I learned React almost a decade ago and never looked back. Multiple SaaS apps and dozens of personal projects later, I feel no need to reach for anything else.
I like React and I'll admit that I resisted React at first, mainly due to JSX and workflow purposes. We had teams that could do CSS/HTML very well and those that were more capable in JS. There was a gap in skills. And taking the design files into HTML/CSS, testing the bulk of it and THEN adding dynamic functionality and JS was a good flow.
This was also many years ago, where we had - let's build apps mainly with HTML/CSS and sprinkle in some JS framework sugar and dynamic capability on the client side. Ok, Angular/Ember and then Vue worked VERY well. We made a hop from jQuery to more sophistication but still easy to read and develop compelling and maintainable, interactive frontends. Then we did SPAs which worked well for a few things but were vastly oversold.
React came along which was nice, but early on, it was not needed for many projects even though many devs started implementing it.
We had a demand for more rich web apps and they got MORE complex and dynamic. We decided, maybe we shouldn't sprinkle in all these sugary JS framework tags and corresponding logic in our HTML.
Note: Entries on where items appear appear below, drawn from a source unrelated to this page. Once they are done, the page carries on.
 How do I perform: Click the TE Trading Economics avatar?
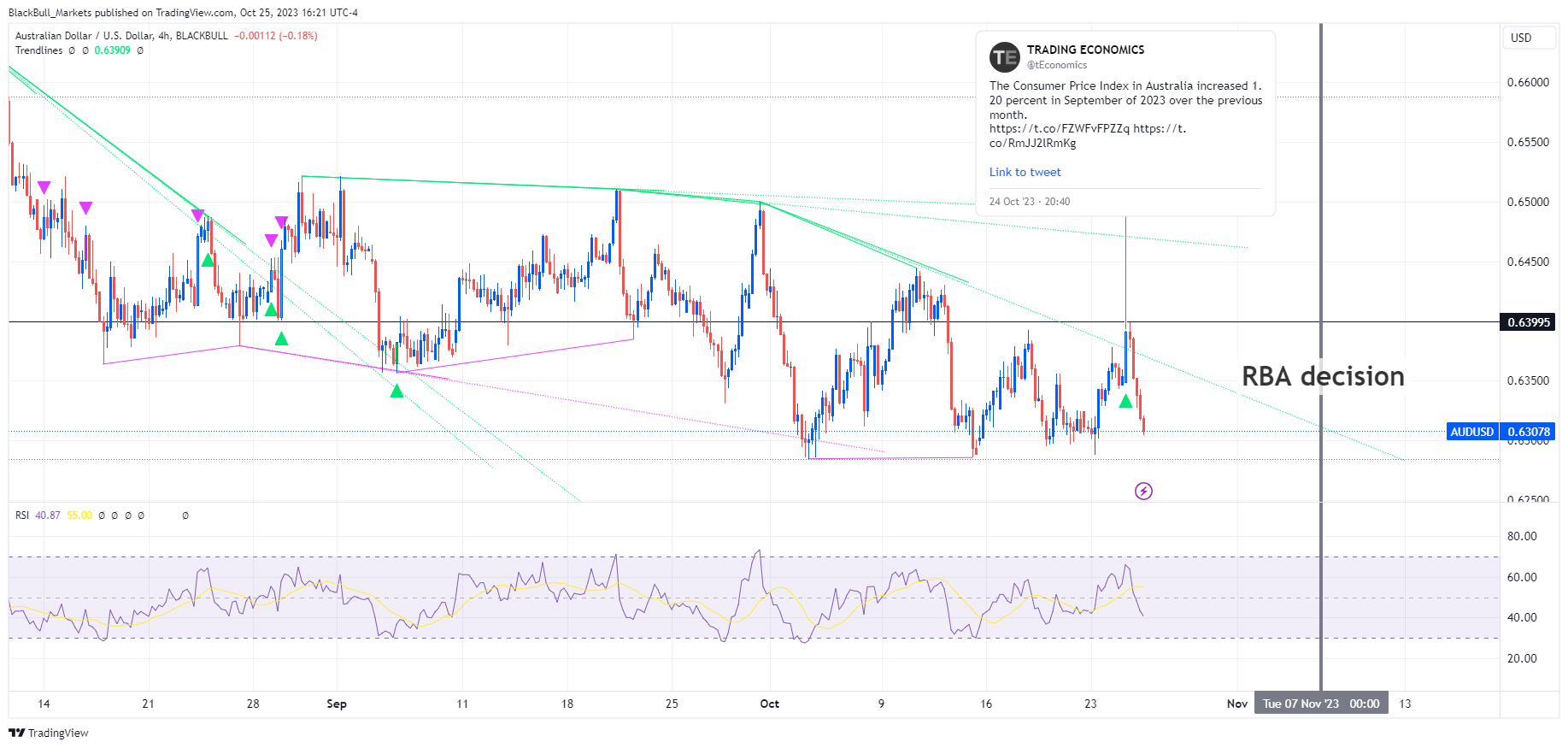click(1005, 57)
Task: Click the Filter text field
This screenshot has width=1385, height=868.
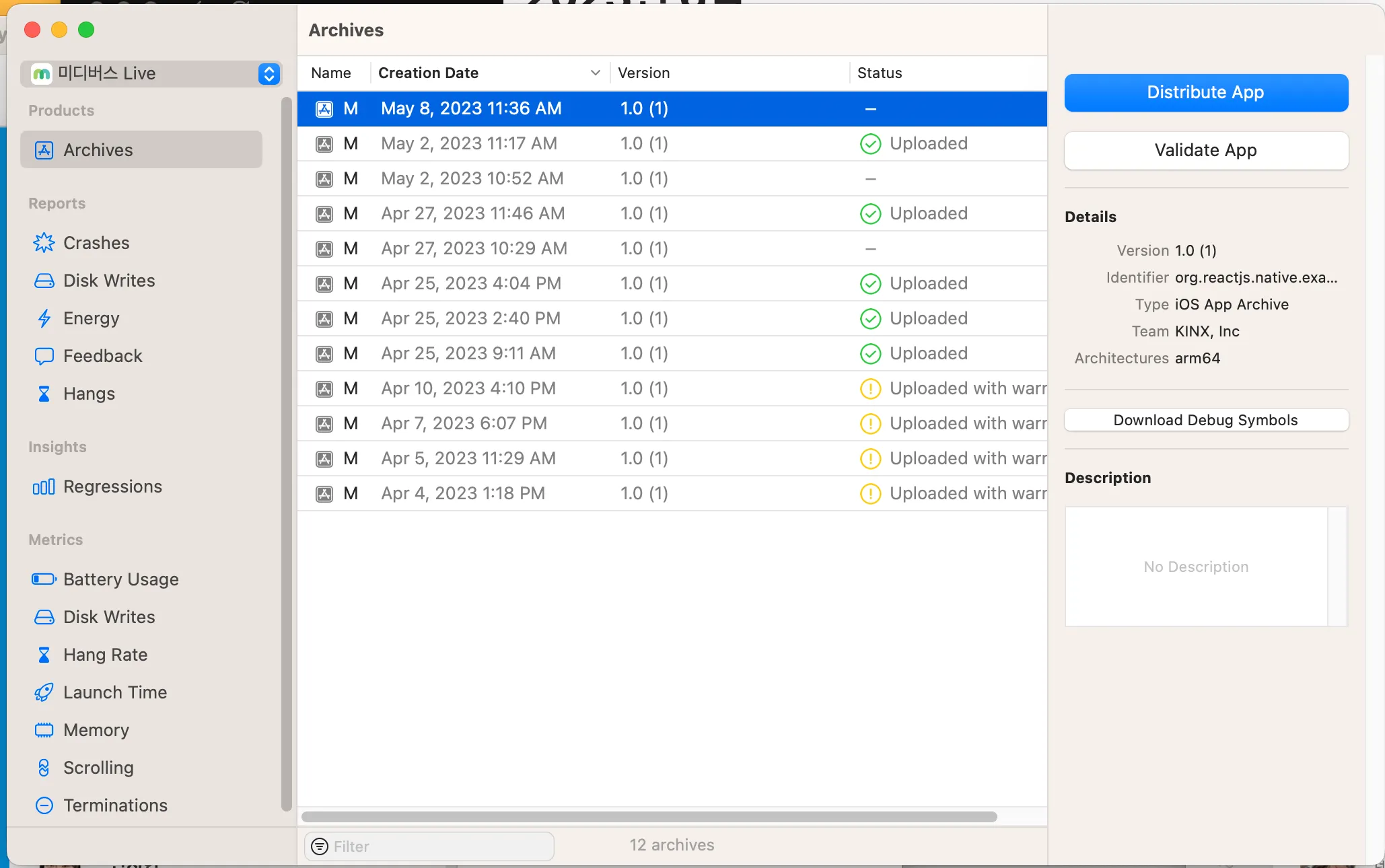Action: point(441,846)
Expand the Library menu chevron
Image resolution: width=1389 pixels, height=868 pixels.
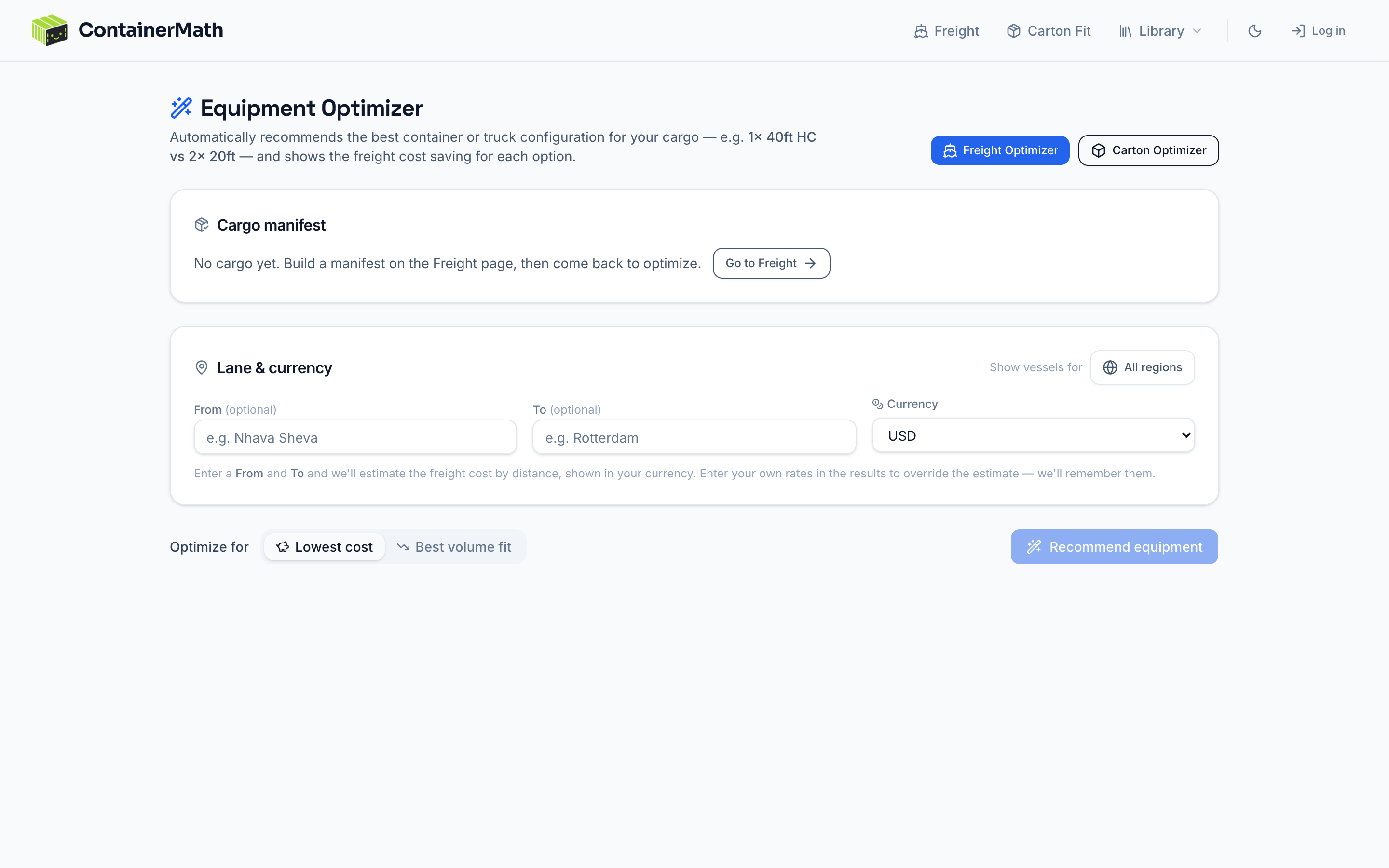(1198, 31)
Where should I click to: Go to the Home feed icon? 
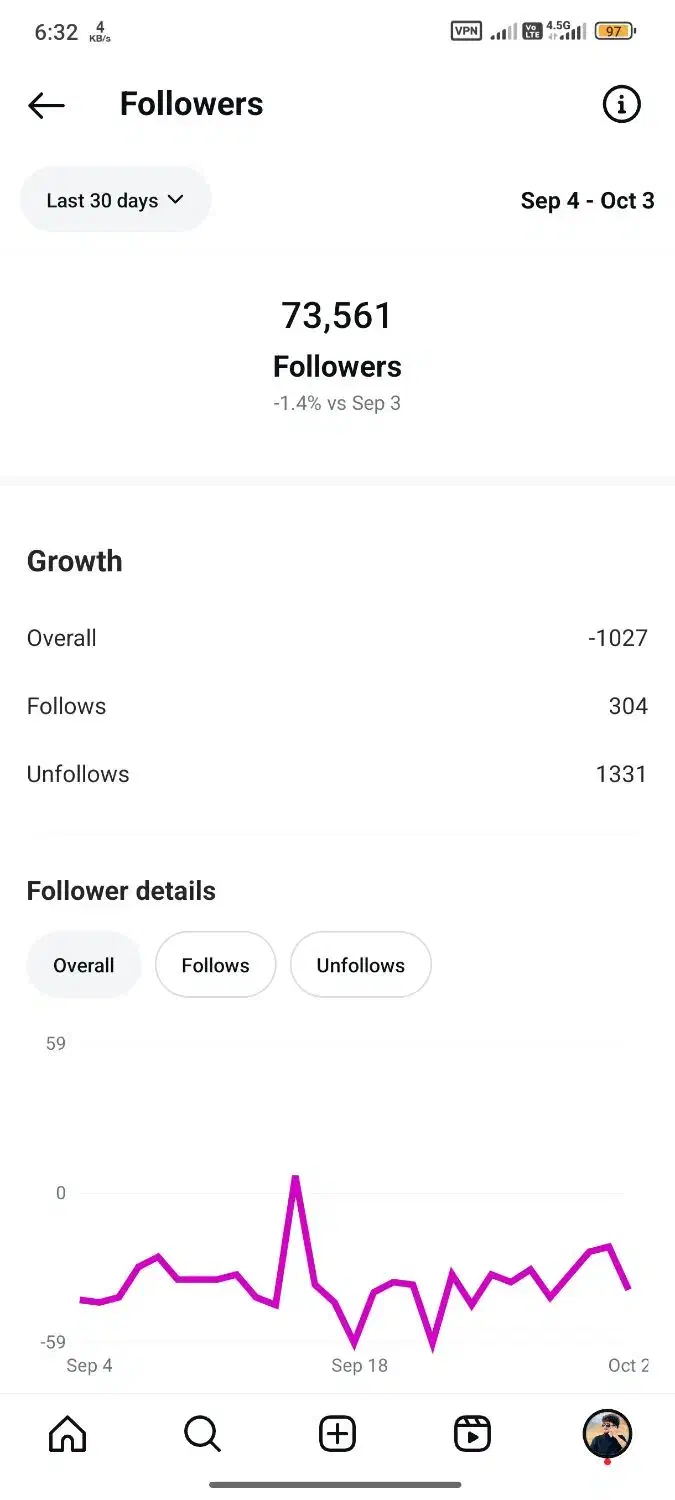pos(68,1435)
Then we had a ton more university-educated programmers entering the frontend scene that used to just be comprised of a megaton of jQuery heroes (no offense, they got shit done and went out to lunch most days while the more sophisticated frontend devs went hardcore on semantic HTML/CSS, VanillaJS, spending countless hours on browser bugs and QA cycles and using divs to render tabular data for fun/ego?).
We also got more interest in React from non full-time frontend devs (ex: fullstack and even backend devs) that were like, hey building frontend doesn't suck like it used to in VanillaJS! Count me in!
Coupled with the Stackoverflow copy-paste dev era and the nightmarish third party library upgrade scenarios... now we have a TON of shitty React codebases and people have, and will, migrate away from them. This cycle I'm describing gives rise to challengers like Svelte.
I like React (and React Native), but the many codebases I've inherited have not been good. In fact, I've probably inherited as many decent React codebases as decent jQuery codebases but what does that say? Not much because I haven't inherited many good examples of either.
I'll still choose inheriting a shitty React project over a shitty jQuery project any day. Great progress has been made (although you could argue much of the progress was in cross-browser standards and advancements in browser technology).
But I still feel like the truth that everything that is old becomes new again cannot be avoided.
And in that - it's web components and/or more HTML sprinkled JS frameworks for the win to me. I haven't used Svelte, although some on my team like it, but it looks like a return to a get-shit-done dynamic websites/apps framework.
And I'll likely still continue using React for larger, more rich and dynamic apps that require a larger dev team.
Totally agree with you that now that React has matured, I have dealt with a ton of shitty React codebases because it really is more of a library that doesn't inform you how to architect your app and thus lots of folks went in completely different directions. Additionally because some of the pitfalls of React can be unintuitive, it is tough to unravel these in a larger codebase.
However, I will say it has been much easier to make updates to bad React codebases than a bad jQuery codebase. The way React works tend to make it less difficult to reason about even if the app is poorly built.
This. For me product velocity and producing value fast for customers is always top priority. Migrating from state of the art framework #1 to state of the art framework #2 seems wild.